Exercise directions
Copy word for word everything from the start of the data down through the line that contains "point(514,258)", and leave the pictures out of your copy.

Input
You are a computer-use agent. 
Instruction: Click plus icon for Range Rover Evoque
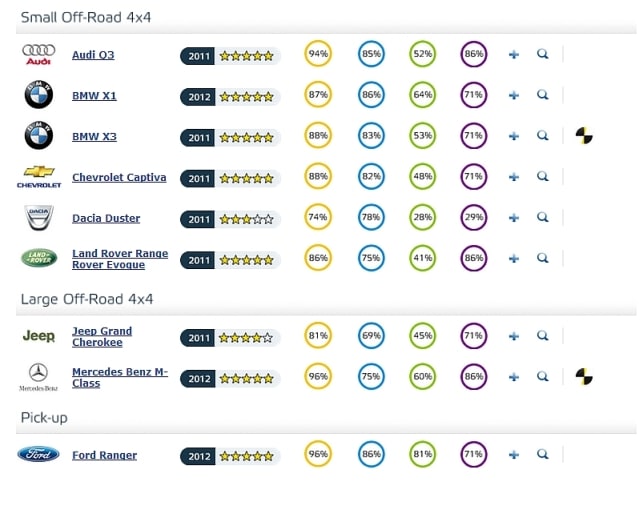point(514,258)
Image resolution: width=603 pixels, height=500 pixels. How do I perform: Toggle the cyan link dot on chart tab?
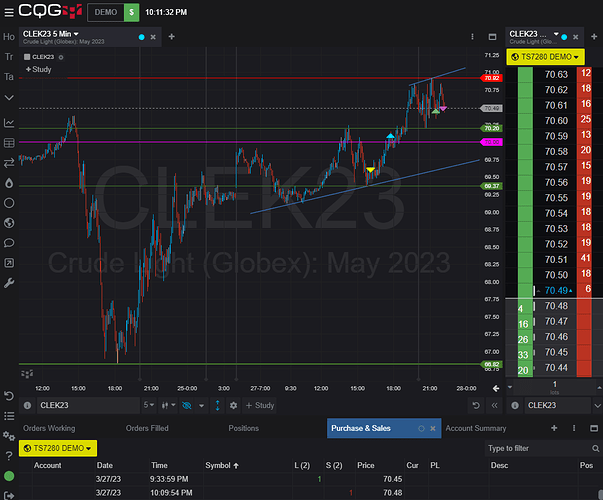click(141, 37)
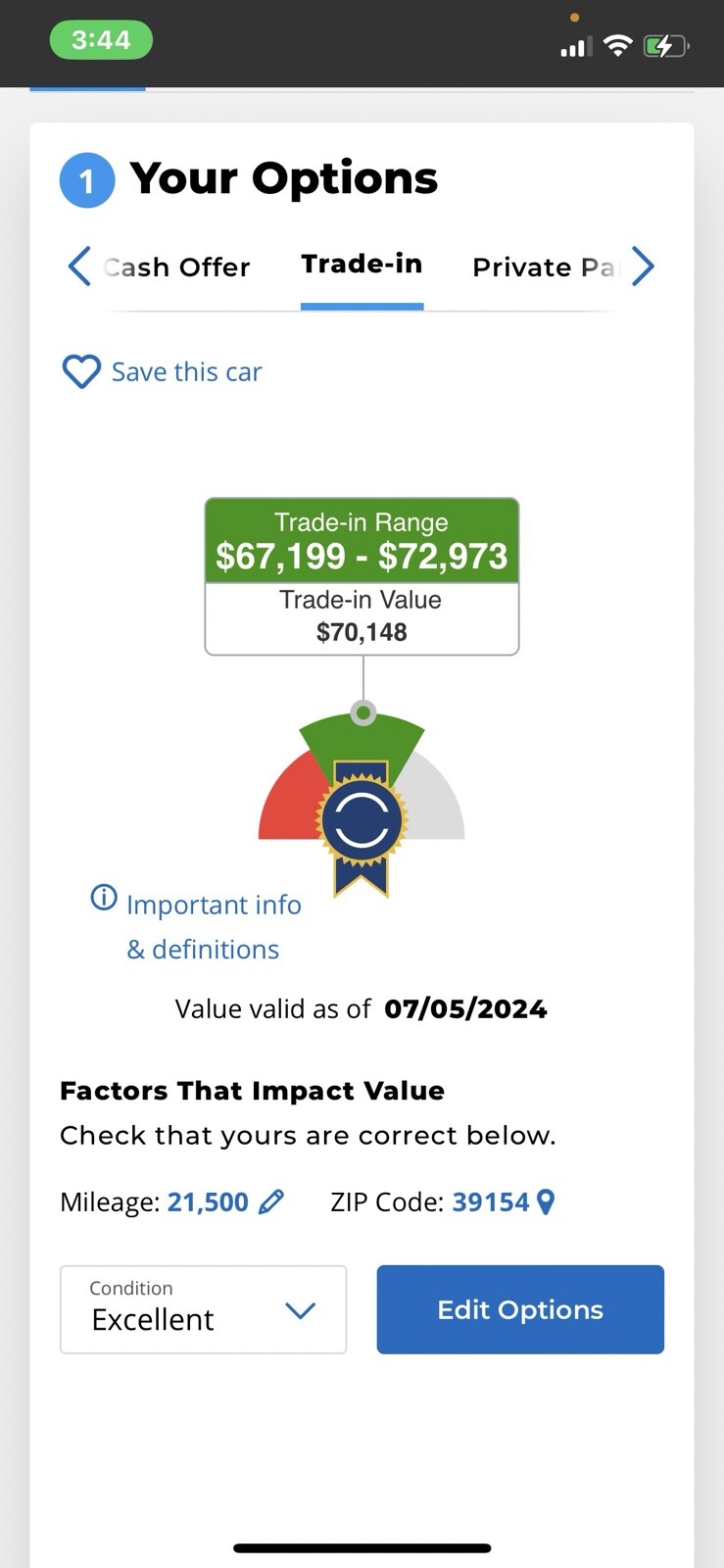Image resolution: width=724 pixels, height=1568 pixels.
Task: Tap the 3:44 time pill
Action: [x=101, y=40]
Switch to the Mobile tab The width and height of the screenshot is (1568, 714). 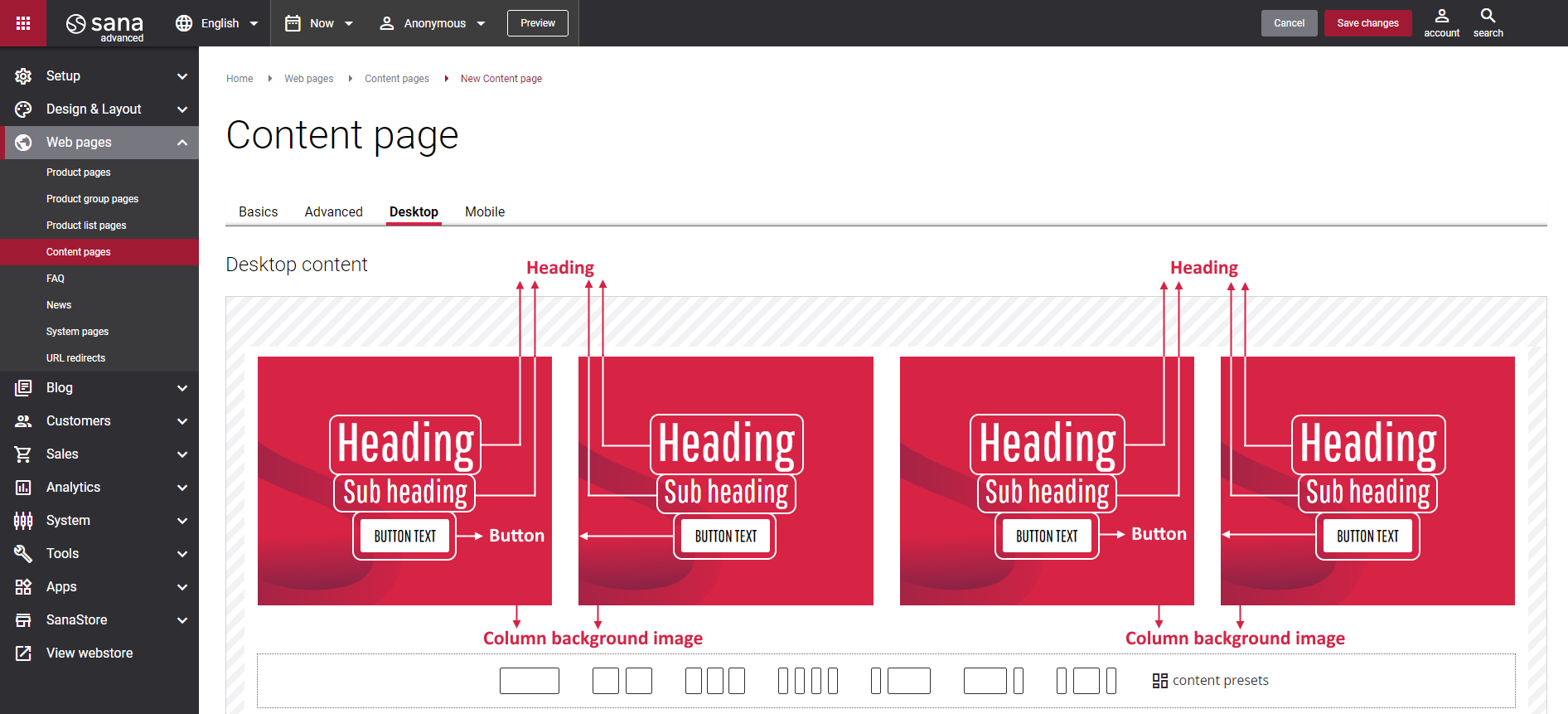pos(484,212)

Response below
You are a computer-use agent. 
Instruction: Click plus icon for Range Rover Evoque
point(514,258)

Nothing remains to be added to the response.